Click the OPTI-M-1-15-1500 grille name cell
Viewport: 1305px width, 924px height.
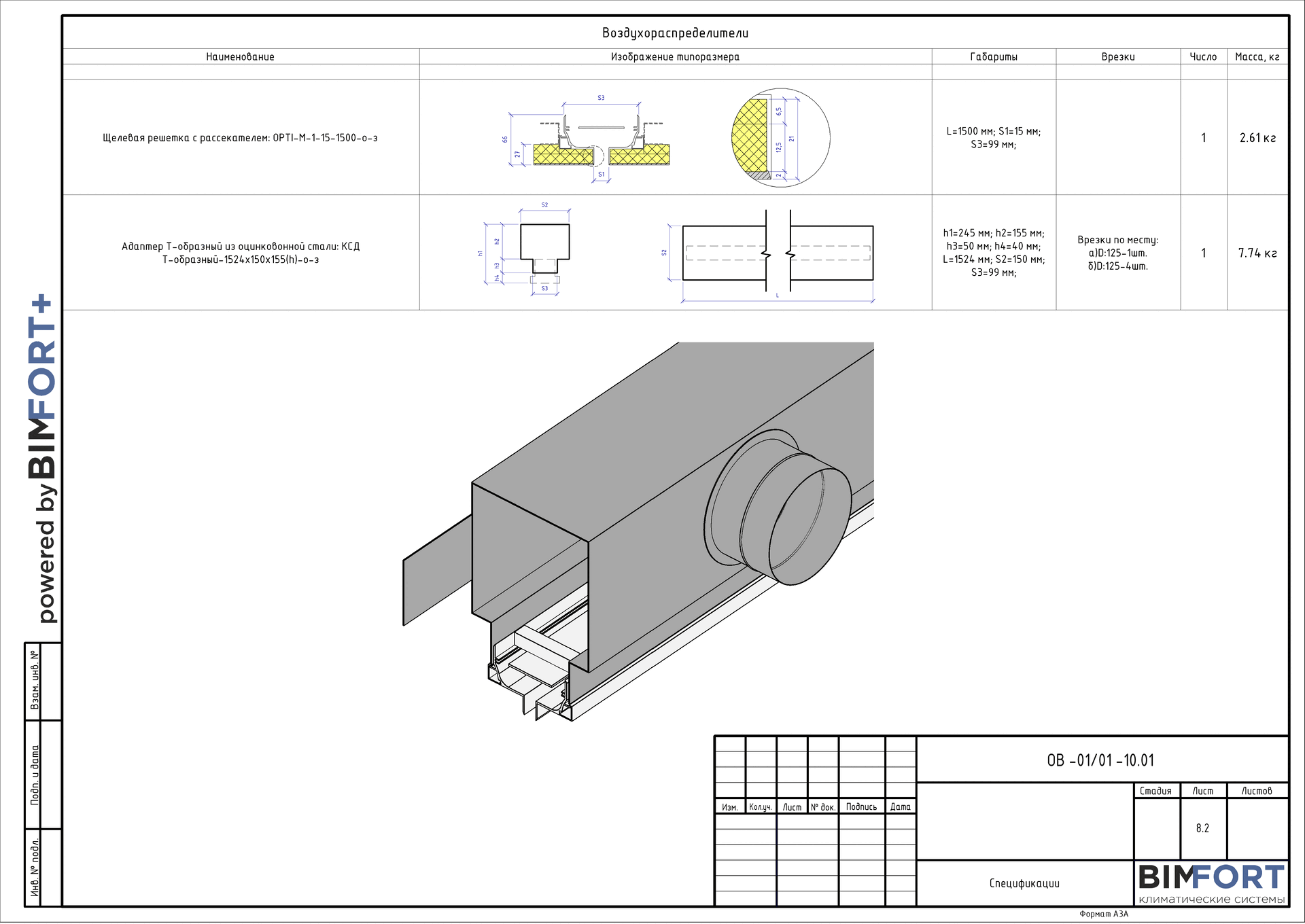(x=240, y=138)
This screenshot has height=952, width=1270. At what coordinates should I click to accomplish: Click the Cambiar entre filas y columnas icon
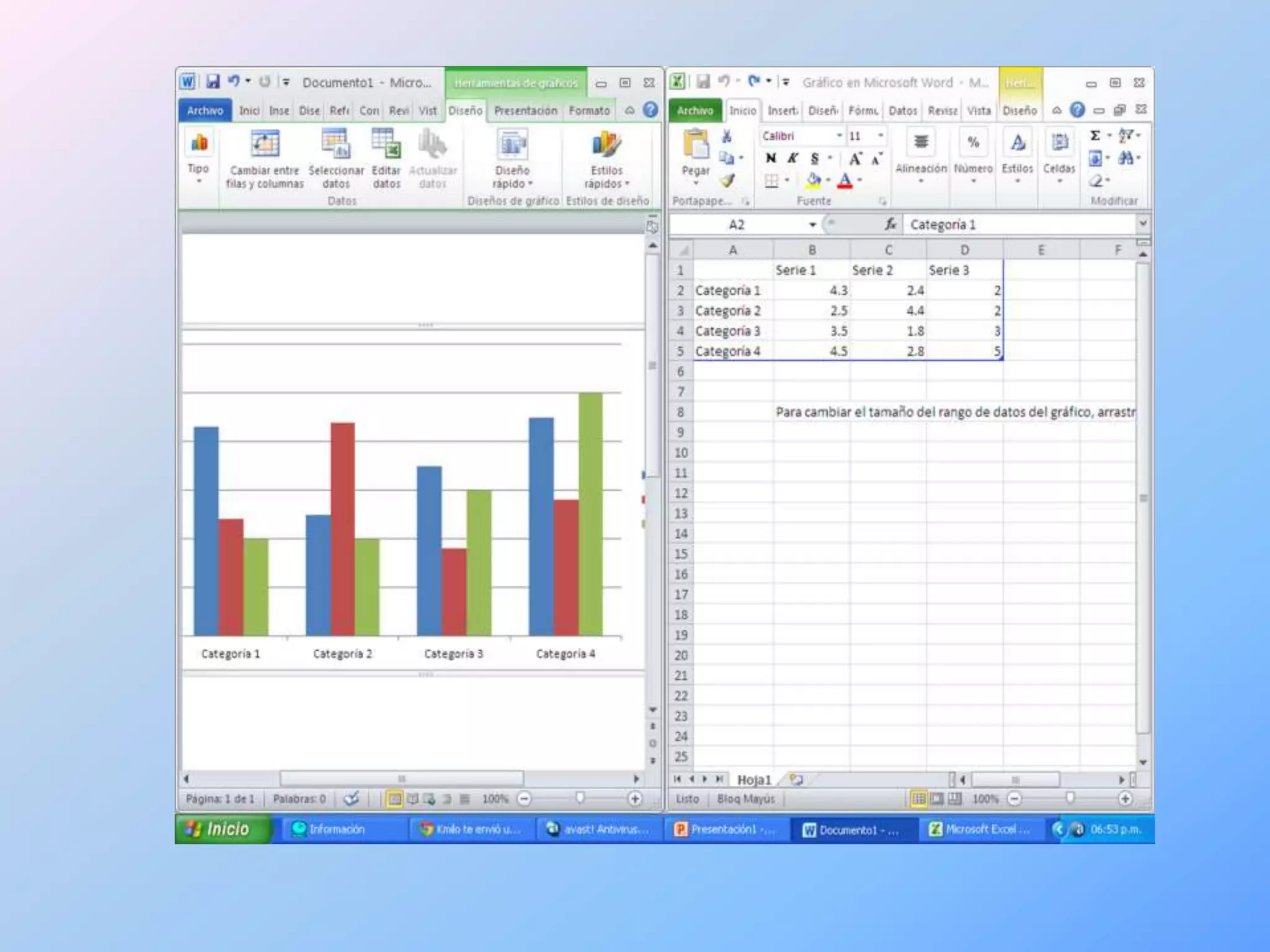point(265,144)
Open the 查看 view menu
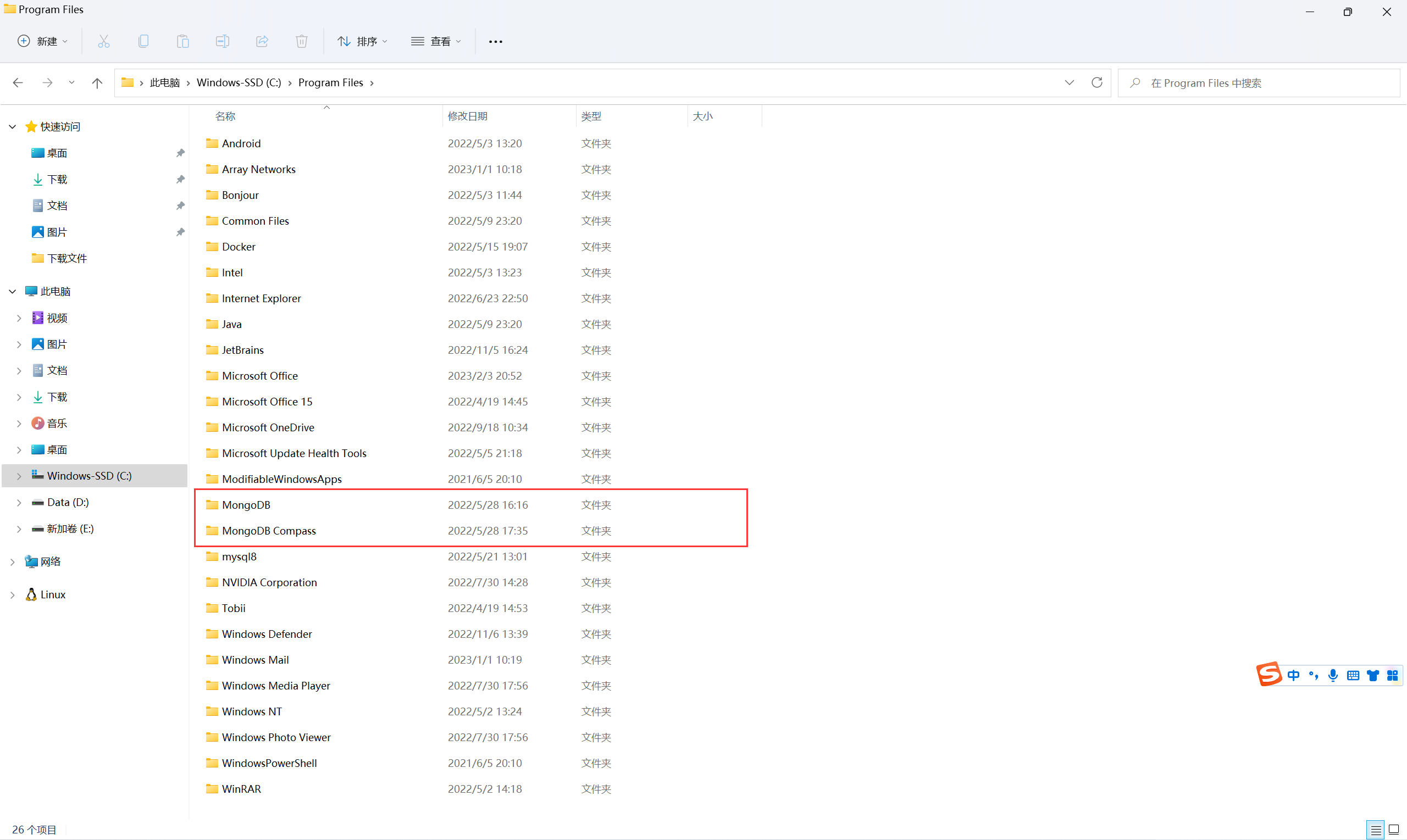The height and width of the screenshot is (840, 1407). click(436, 41)
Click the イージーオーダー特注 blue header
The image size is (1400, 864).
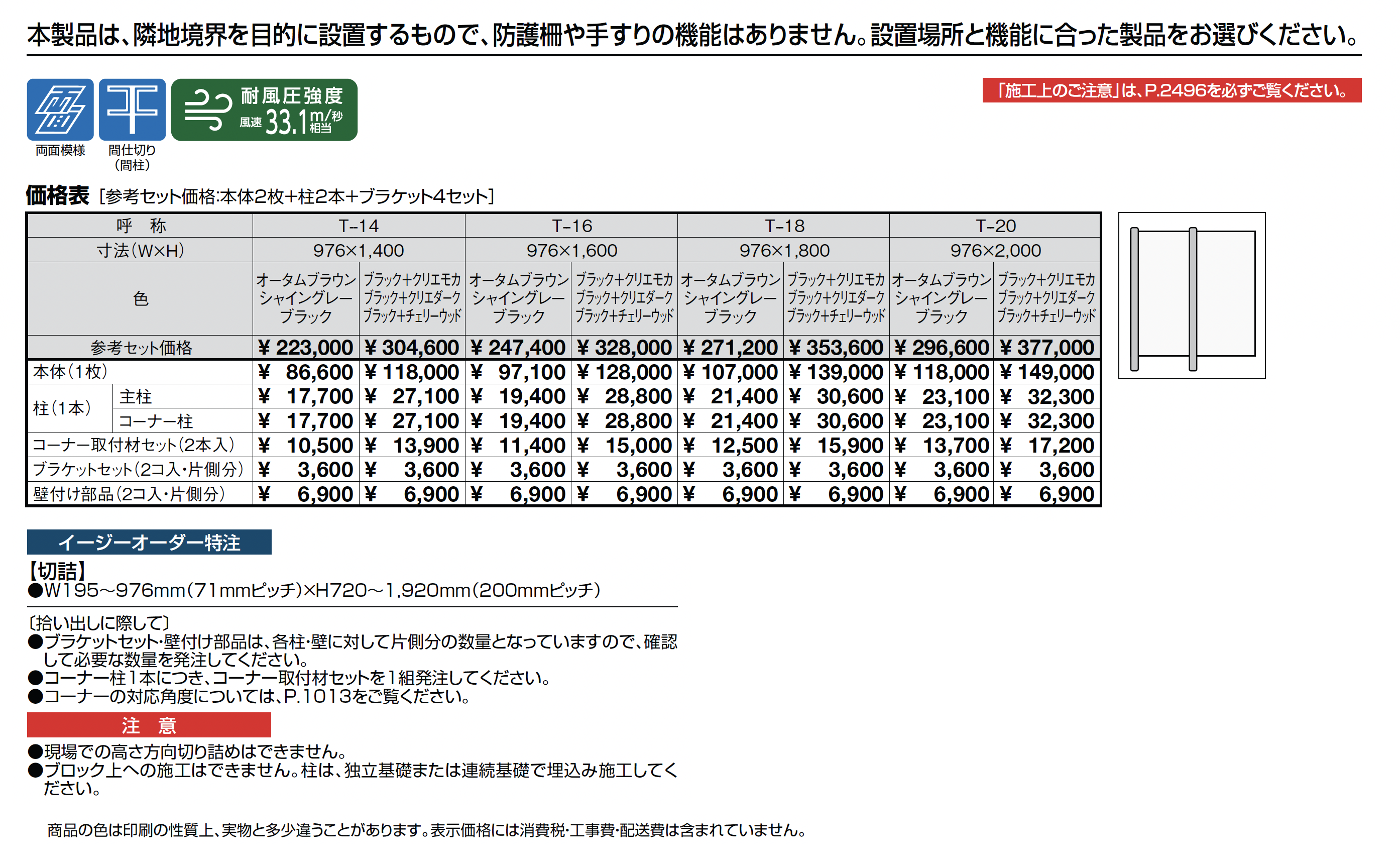(x=149, y=543)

About this exercise:
What you produce must match the listing word for word, with no images in it.

Answer section:
Click the OPTI-M-1-15-1500 grille name cell
Viewport: 1305px width, 924px height.
(x=240, y=138)
This screenshot has height=952, width=1270. At what coordinates should I click to accomplish: Click the Cambiar entre filas y columnas icon
point(265,144)
Open the 查看 view menu
The height and width of the screenshot is (840, 1407). click(436, 41)
Click the イージーオーダー特注 blue header
The image size is (1400, 864).
(x=149, y=543)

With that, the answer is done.